The inquiry also heard about a September 2015 email from Lottery Corp. CEO Jim Lightbody to Desmarais. Lightbody had previously testified that Baker complained to him about driving away River Rock high rollers with source-of-funds interviews.

Lightbody’s email to Desmarais said that “I called Rod today … reiterated (Lottery Corp. compliance executives Desmarais and Robert Kroeker would work with Great Canadian staff). He seemed to calm down.”

Desmarais was probed Monday about a series of emails between him and Lottery Corp. investigator Daryl Tottenham in December 2014.

In only seven days, a River Rock patron made $1.8 million in transactions with small bills, the investigation heard, and some of the suspicious transactions of the high roller were not reported by casino employees. Tottenham alerted Desmarais about the alarming transactions in the middle of the spree and that the patron was likely to return to the casino the next night.

Desmarais replied, asking if the VIP could be questioned by River Rock about his source of funds. The patron, however, continued with suspicious cash transactions and he was not questioned by River Rock workers, the inquiry heard.

Tottenham said in the email Desmarais, adding that it might be best for Lottery Corp. investigators to interview the patron instead that “I recognize we do not want to jeopardize revenue.”

Last week, the investigation found that Graydon, who was CEO of Lottery Corp. until 2014, had forced executives to meet their revenue goals or have their bonuses withheld.

The revenue pressures occurred during B.C. Employees of the Gaming Policy Enforcement Branch urged Lottery Corp. management to crackdown on hundreds of millions in $20 bills flooding into B.C. Casinos were funded by Asian gangs through the bets of Chinese high rollers that the branch thought were.

An email from Graydon to his Lottery Corp. executives said the inquiry heard that “I want to stress to this group that it is critical that we come in on budget from a net revenue perspective.
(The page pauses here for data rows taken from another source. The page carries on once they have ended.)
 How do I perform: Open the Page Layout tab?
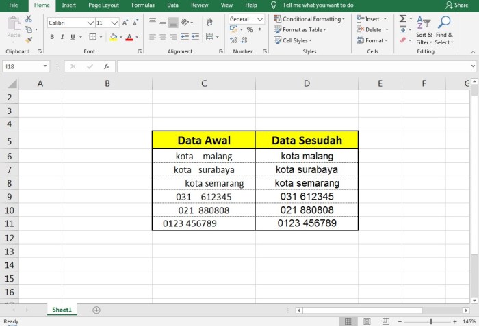(x=103, y=5)
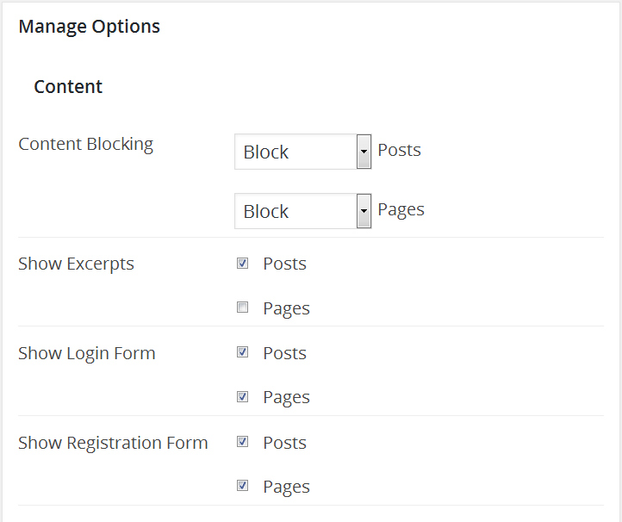Disable the Show Login Form Pages checkbox
The image size is (622, 522).
point(243,397)
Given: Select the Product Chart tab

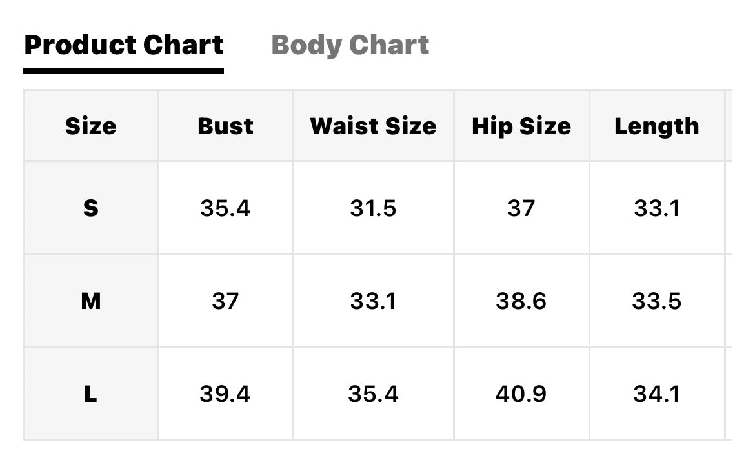Looking at the screenshot, I should tap(124, 45).
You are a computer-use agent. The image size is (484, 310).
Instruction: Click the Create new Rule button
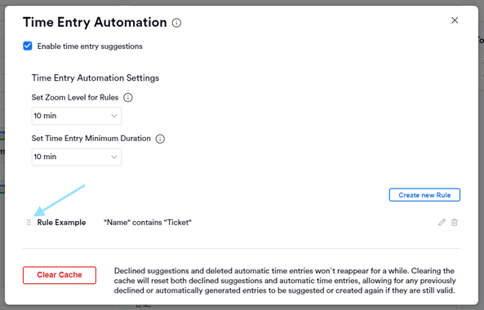424,195
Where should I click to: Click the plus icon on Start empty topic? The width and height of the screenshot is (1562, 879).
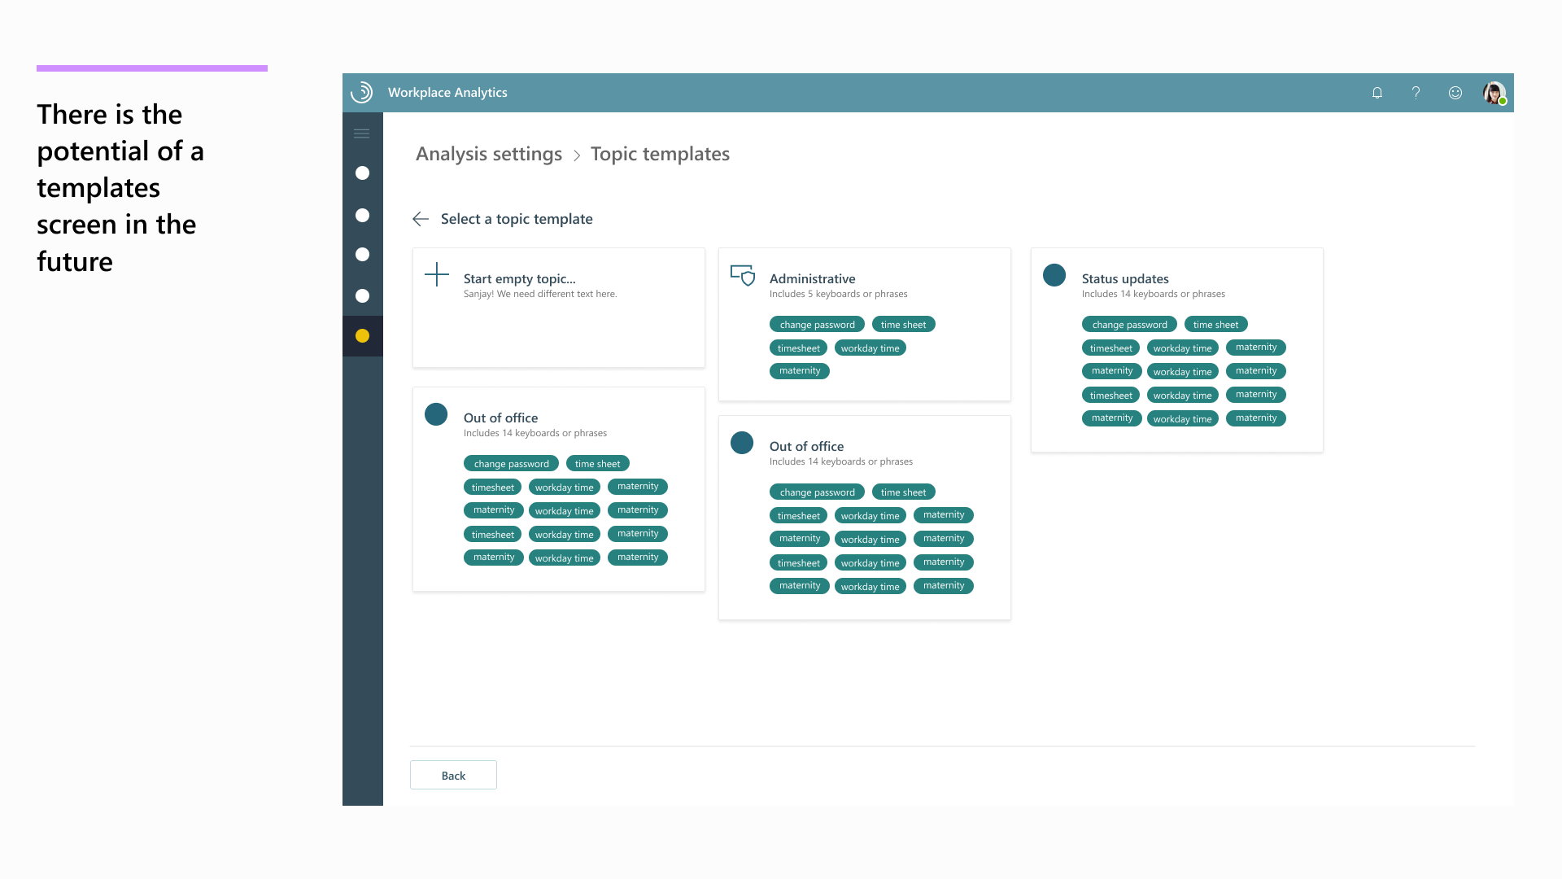437,274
I expect everyone to achieve that.”

He pushed back on the enforcement branch’s alert when Desmarais was hired in 2013 that organized crime was flooding B.C. Chinese casinos with drug cash, the inquiry heard.

In one case, he wrote an internal report that indicated that the source of funds for foreign high rollers was legal underground banking, the investigation heard, and that big amounts of cash in B.C. casinos were “often erroneously associated to organized crime.”
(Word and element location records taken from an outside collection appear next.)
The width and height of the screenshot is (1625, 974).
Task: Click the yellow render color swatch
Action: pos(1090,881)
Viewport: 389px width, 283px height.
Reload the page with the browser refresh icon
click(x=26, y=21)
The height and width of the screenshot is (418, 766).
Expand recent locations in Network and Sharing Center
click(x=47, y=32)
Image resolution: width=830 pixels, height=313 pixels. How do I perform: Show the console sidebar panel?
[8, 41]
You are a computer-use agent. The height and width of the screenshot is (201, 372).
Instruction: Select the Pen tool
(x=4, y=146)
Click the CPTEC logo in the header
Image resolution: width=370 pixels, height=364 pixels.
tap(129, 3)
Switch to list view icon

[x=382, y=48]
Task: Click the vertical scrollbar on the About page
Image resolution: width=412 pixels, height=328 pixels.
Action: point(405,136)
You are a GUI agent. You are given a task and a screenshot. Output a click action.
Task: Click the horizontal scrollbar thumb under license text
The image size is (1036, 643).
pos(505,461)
The investigation also heard that a “technical briefing” on B.C. was given by Desmarais in December 2014. Casinos to Cheryl Wenezenki-Yolland, the deputy minister responsible for gaming, and that there was also Lightbody and a staffer for Mike de Jong, then minister of gaming.

Commission lawyer Alison Latimer asked Desmarais why he told Wenezenki-Yolland that the high rollers’ source of cash could be clarified by ways of international underground banking.

Desmarais had already met with B.C. anti-gang units to discuss investigations into a suspected Asian organized crime loan-sharking ring at River Rock Casino, Latimer said, and that he had communicated repeatedly with Lottery Corp. investigator Mike Hiller, who told him that most Chinese high rollers at the casino got their cash from loan sharks and arranged to pay back loans in China.

Latimer asked that “Did you tell (Wenezenki-Yolland that the suspicious cash used by high rollers) could be attributed to underground banking?”

Desmarais said that “I never said it was entirely attributable.”

Latimer noted that Wenezenki-Yolland expressed concern that underground banking transactions could violate the “banking act” of Canada.

Desmarais told Latimer that he had agreed with Wenezenki-Yolland, but he did not take any action with regard to the issue she had raised.

And Desmarais maintained that he still believes that most high-rollers of River Rock were legitimate business people who were “unwitting” of being funded by transnational drug trafficking and money laundering schemes, which is what the RCMP said.

This week, his cross-examination was scheduled to begin.

In January, Rod Baker stepped down as president of Great Canadian Gaming after he and his wife were investigated for misrepresenting themselves in order to get an early dose of the COVID-19 vaccine.

It’s still possible to summon Baker to testify at the inquiry, reported to Global News by a spokeswoman for the tribunal.